Configuration management in the sdk

ela-kotulska-frequenz commented 1 year ago

What's needed?

This is still in the discussion!

SDK and each actor has some config variables. This config should control how the application behaves. All config should be stored in single file. This file should be loaded at startup. If file change, sdk should read updates, validate them and send to the subscribed actors. We should assume that all actors uses marshmallow to create configs.

Proposed solution

Using marshmallow (+ apispec + marshmallow_dataclass). It is very convenient for validation, which will be necessary too, but also for documentation.

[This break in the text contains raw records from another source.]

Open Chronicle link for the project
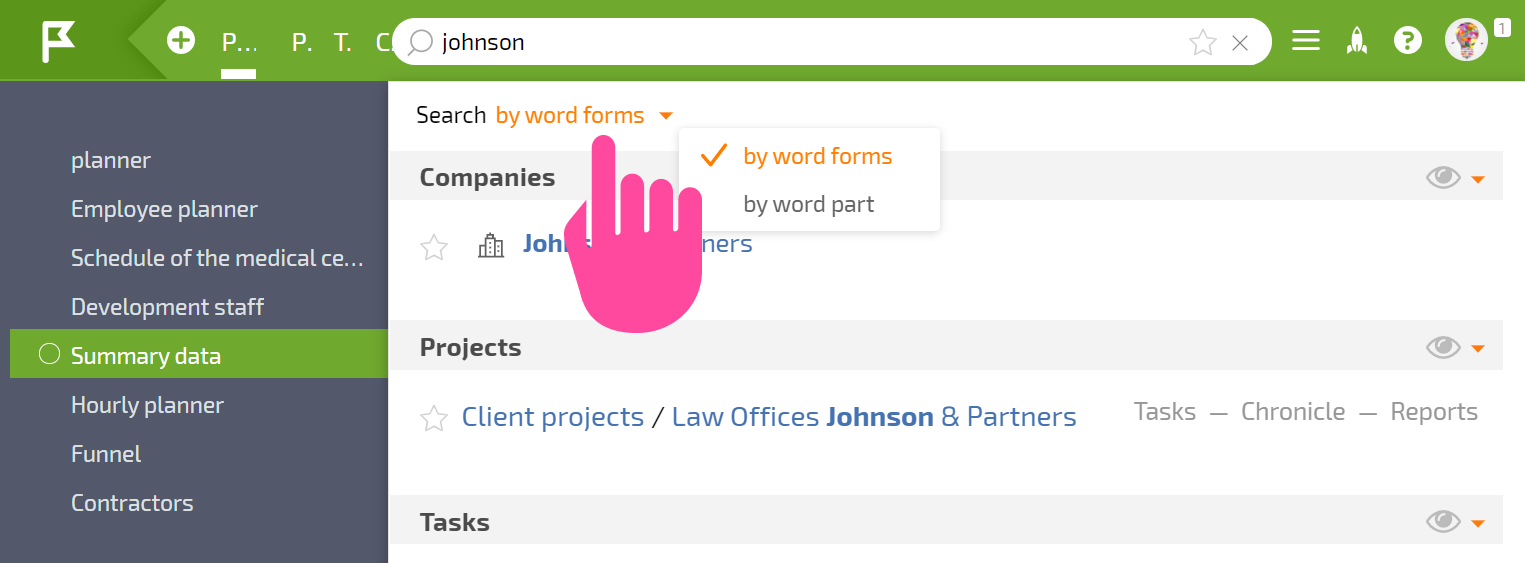pos(1293,411)
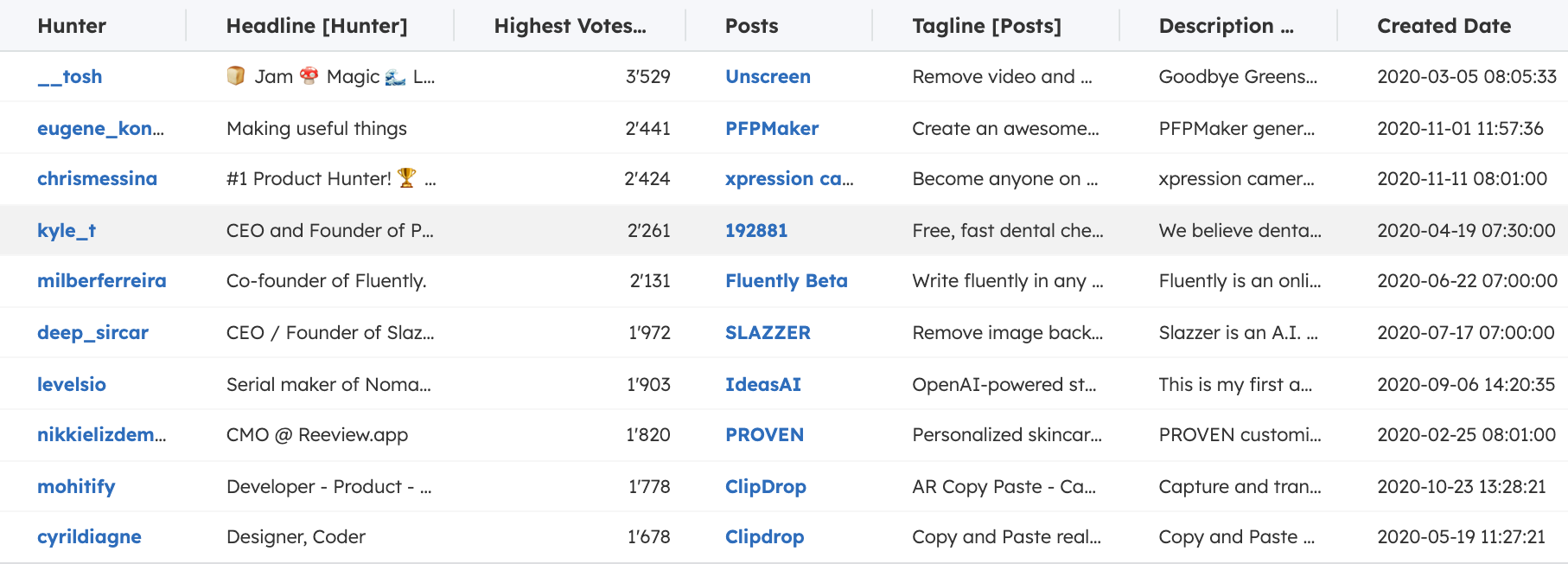Click the chrismessina hunter link
1568x564 pixels.
[97, 179]
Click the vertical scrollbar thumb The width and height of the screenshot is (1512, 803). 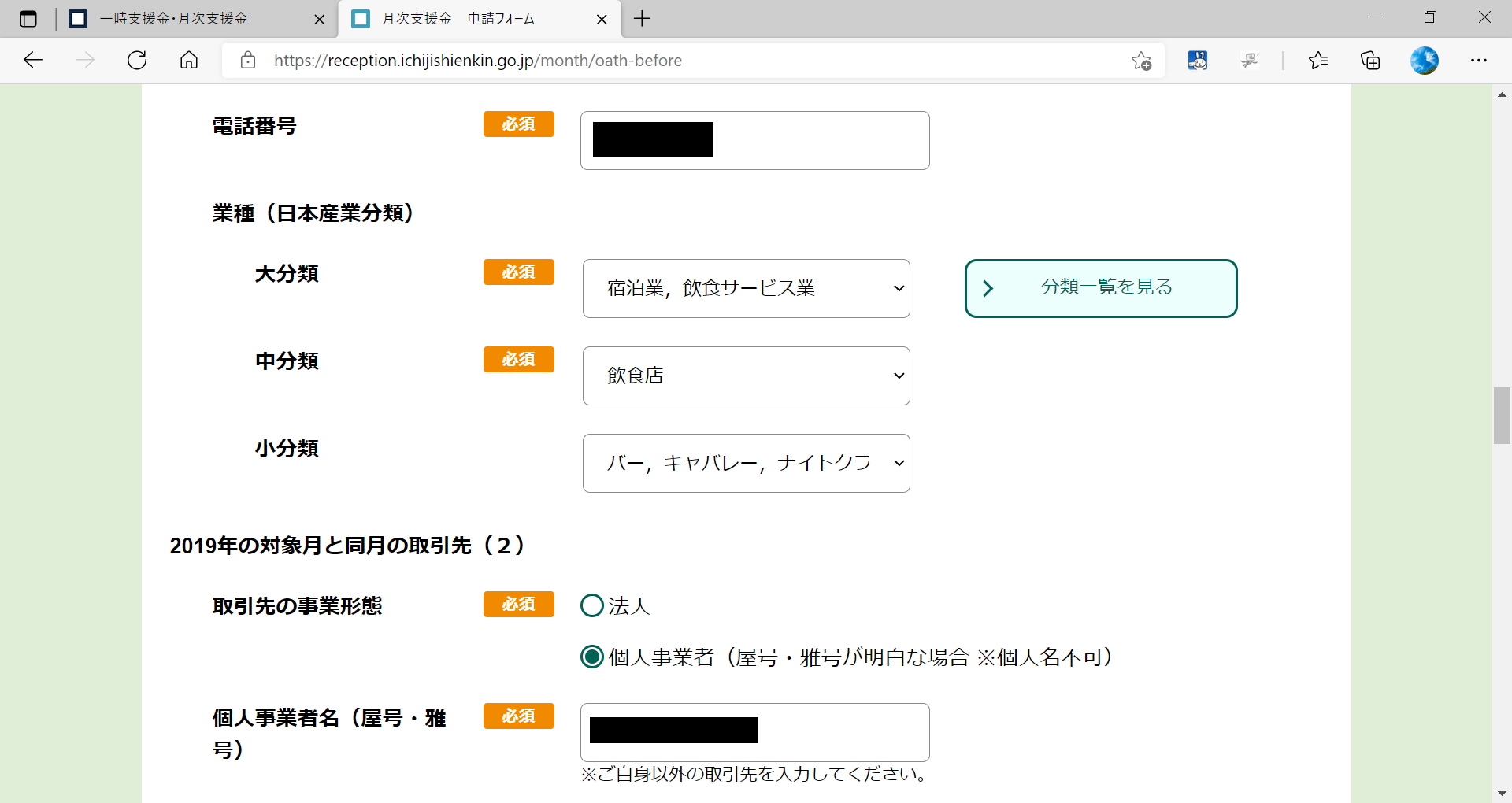pyautogui.click(x=1502, y=416)
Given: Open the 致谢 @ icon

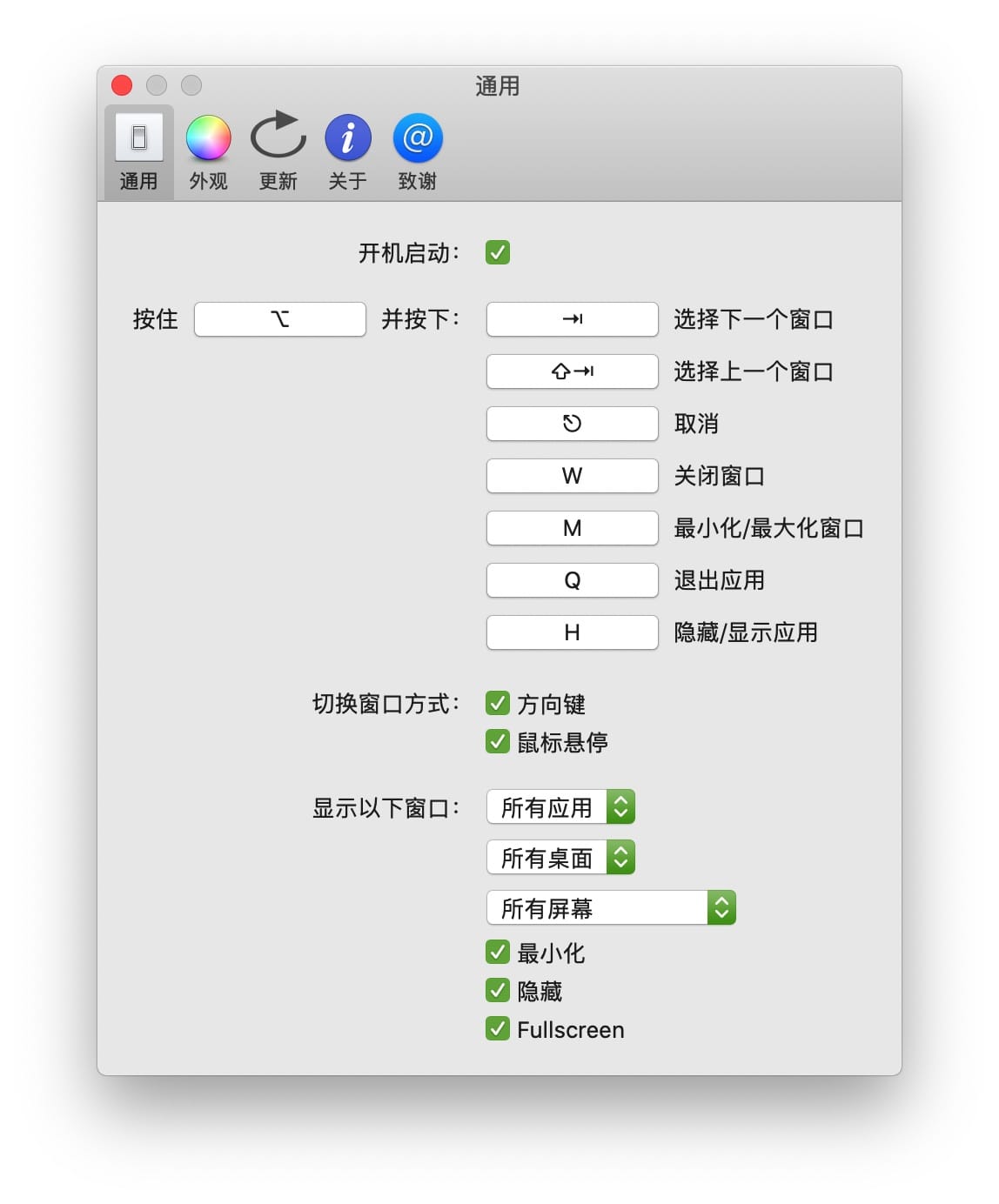Looking at the screenshot, I should click(x=418, y=139).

We can then even export it automatically to openAPI and then render it nicely with swagger.

It is very likely OpenAPI should have good support in the UI part, so they can directly use the same config specification we produce.

Quick example of how an actor or user should declare the config (producing OpenAPI docs too):

import json
from typing import Optional
from dataclasses import field

import marshmallow_dataclass
import marshmallow.validate
from apispec import APISpec
from apispec.ext.marshmallow import MarshmallowPlugin

# Create an APISpec
spec = APISpec(
    title="Swagger Example",
    version="1.0.0",
    openapi_version="3.0.2",
    plugins=[MarshmallowPlugin()],
)

@marshmallow_dataclass.dataclass
class PeakShavingConfig:
    target_kw: float = field(default=5.0, metadata={  # First metadata is for marshmallow
        "validate": marshmallow.validate.Range(min=0.0, max=10.0),
        "metadata": {"description": "Peak shaving target (in kW)"},  # Second metadata is for apispec/OpenAPI
        })

@marshmallow_dataclass.dataclass
class EvChargingConfig:
    max_power_w: float = field(metadata={  # No default -> required
        "validate": marshmallow.validate.Range(min=0.0, max=10.0),
        "metadata": {"description": "Maximum allowed power for the site at the grid connection (in Watt)"},
        })
    min_power_w: Optional[float] = field(metadata={  # No default but optional -> NOT required
        "validate": marshmallow.validate.Range(min=0.0, max=10.0),
        "metadata": {"description": "Minimum allowed power for the site at the grid connection (in Watt)"},
        })
    data_gathering_duration_seconds: float = field(default=5.0, metadata={
        "validate": marshmallow.validate.Range(min=0.0, max=10.0),
        "metadata": {"description": "How long to gather data for forecast"},
        })
    update_interval_seconds: float = field(default=5.0, metadata={
        "validate": marshmallow.validate.Range(min=0.0, max=10.0),
        "metadata": {"description": "How often update the charge bounds based on the forecast"},
        })

spec.components.schema(PeakShavingConfig.__name__, schema=PeakShavingConfig.Schema)
spec.components.schema(EvChargingConfig.__name__, schema=EvChargingConfig.Schema)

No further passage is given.